Catherine West MP
Catherine West MP

Here’s my latest column in the Ham & High published on 25 March.

“I began the week of 8 March celebrating International Women’s Day and ended it watching a mourning woman being pinned to the ground by Police Officers at a vigil following the murder of Sarah Everard.  It was an appalling, visual reminder, if ever we needed one, that women may have made progress but there is still a long, long way to go.

Whilst it’s, thankfully, rare for someone to be abducted from the street when they’re walking home, it’s all too common for women to be assaulted, raped and murdered.  In many instances in the place they’re supposed to feel safest – their own home.

Every three days a woman in the UK is killed by a man and every year around 85,000 women are raped.  There won’t be equality until women can live without fear, yet rape convictions are at an all-time low, delays in the Crown Courts are at an all-time high, and justice is simply not being served for thousands of women and girls.

The Government’s recent Police, Crime, Sentencing and Courts Bill was a missed opportunity to tackle the violence against women and girls that has become endemic in the UK.  It didn’t even mention women once in its 296 pages.

Instead of listening and responding to the voices of the women gathering on Clapham Common, Priory Park and across the country, Boris Johnson’s Government has introduced legislation that seeks to criminalise protest and silence dissent.  This divisive Bill, which I voted against alongside all my Labour colleagues, could see someone “causing annoyance” jailed for up to 10 years and someone damaging a statue paying a higher price than someone attacking a woman.

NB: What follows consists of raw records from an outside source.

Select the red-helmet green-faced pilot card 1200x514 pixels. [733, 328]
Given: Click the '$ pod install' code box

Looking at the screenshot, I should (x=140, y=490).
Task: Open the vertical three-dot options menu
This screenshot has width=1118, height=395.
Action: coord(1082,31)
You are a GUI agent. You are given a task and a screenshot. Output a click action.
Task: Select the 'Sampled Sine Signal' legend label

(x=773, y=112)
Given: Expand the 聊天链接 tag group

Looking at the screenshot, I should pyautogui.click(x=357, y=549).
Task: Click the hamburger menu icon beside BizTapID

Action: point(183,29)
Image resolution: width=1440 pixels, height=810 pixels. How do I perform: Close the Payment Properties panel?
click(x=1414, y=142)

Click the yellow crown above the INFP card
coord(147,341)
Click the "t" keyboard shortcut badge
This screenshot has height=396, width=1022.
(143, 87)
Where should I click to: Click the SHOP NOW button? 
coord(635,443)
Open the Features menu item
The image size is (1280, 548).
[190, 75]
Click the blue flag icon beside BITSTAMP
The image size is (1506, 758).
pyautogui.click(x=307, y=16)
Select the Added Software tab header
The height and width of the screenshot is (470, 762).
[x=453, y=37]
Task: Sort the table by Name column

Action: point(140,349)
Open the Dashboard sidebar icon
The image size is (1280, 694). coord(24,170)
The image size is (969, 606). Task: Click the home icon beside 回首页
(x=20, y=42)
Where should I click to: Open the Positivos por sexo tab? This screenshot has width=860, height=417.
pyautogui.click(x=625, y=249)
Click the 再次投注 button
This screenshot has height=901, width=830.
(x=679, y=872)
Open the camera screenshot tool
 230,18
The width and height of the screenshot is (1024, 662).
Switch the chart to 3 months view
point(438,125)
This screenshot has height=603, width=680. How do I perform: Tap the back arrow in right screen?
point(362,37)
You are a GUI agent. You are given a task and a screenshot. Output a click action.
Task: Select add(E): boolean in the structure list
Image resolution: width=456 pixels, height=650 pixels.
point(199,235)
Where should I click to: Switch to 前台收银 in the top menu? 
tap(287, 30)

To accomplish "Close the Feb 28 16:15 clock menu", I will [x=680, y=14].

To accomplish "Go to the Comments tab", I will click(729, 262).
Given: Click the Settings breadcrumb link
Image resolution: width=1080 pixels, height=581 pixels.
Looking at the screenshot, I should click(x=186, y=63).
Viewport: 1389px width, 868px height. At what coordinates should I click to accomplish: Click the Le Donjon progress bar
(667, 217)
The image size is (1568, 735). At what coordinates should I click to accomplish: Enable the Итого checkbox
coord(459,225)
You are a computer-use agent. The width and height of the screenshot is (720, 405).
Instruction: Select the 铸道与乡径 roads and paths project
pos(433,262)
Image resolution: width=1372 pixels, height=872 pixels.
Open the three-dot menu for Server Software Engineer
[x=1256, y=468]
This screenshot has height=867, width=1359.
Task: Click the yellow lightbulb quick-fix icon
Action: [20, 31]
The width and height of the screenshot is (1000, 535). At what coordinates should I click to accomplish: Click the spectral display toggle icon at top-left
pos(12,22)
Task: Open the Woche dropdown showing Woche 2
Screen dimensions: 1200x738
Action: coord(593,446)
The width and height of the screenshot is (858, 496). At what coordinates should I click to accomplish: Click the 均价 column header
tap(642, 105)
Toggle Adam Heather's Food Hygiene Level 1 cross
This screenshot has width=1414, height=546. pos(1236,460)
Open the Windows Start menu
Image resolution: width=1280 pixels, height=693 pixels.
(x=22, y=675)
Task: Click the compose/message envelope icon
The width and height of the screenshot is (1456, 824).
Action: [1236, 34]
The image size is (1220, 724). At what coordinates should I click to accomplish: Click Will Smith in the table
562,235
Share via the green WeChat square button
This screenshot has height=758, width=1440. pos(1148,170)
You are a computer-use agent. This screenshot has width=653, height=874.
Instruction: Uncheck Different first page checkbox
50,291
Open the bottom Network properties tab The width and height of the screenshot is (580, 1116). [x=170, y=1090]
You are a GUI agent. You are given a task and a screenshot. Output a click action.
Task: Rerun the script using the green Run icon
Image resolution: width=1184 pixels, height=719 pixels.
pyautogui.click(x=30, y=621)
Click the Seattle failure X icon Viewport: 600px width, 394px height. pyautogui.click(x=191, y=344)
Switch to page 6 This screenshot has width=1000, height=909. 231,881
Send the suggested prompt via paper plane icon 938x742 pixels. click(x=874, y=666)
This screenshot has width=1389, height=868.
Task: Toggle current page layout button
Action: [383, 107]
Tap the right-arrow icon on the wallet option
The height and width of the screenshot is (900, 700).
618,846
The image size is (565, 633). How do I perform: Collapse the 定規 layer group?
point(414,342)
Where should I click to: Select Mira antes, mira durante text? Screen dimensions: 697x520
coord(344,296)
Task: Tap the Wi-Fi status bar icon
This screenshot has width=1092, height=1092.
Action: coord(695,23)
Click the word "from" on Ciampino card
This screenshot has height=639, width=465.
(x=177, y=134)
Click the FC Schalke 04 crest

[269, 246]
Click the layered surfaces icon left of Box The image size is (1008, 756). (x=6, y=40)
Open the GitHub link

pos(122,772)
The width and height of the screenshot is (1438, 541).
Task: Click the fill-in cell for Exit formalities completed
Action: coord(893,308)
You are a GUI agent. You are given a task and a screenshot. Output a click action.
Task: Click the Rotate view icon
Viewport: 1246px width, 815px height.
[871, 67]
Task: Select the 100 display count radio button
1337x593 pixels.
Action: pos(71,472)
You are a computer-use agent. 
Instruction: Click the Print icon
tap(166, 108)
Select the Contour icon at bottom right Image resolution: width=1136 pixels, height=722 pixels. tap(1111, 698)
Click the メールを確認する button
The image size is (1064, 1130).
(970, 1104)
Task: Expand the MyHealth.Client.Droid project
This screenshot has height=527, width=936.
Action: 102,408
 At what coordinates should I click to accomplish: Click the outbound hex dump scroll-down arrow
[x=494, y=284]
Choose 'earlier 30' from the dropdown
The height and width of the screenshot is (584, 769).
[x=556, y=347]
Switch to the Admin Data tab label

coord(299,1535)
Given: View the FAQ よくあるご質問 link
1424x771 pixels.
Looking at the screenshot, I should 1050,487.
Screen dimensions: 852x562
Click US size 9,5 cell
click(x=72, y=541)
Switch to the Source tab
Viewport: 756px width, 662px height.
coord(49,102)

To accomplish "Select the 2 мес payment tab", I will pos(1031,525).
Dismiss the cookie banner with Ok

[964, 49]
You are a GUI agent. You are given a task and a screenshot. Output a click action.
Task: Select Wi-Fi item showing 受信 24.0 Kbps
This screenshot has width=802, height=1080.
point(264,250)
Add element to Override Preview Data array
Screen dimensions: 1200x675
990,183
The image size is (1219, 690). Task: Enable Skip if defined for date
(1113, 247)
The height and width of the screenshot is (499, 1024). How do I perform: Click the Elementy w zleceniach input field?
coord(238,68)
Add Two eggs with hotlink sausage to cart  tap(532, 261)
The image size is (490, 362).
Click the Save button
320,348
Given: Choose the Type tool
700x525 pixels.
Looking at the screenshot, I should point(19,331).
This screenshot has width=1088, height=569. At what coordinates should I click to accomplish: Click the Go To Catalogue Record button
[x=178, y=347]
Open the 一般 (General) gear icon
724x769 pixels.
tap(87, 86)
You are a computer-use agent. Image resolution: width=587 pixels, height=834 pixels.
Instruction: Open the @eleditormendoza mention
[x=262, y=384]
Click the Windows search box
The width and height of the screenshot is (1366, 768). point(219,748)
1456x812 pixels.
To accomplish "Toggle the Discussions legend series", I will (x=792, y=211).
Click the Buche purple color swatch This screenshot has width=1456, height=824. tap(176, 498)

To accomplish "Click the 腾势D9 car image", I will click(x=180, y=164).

When the suffragettes marched for women’s right to vote, some were prepared to break the law to make their case. They were certainly prepared to “annoy” those in power and it’s thanks to their efforts that women have the right to vote and I’m sitting in Parliament as an MP today. Protest can be powerful.  Restricting and seeking to criminalise peaceful actions is a very dangerous path to go down and does nothing to address the very real problem of violence against women and girls.”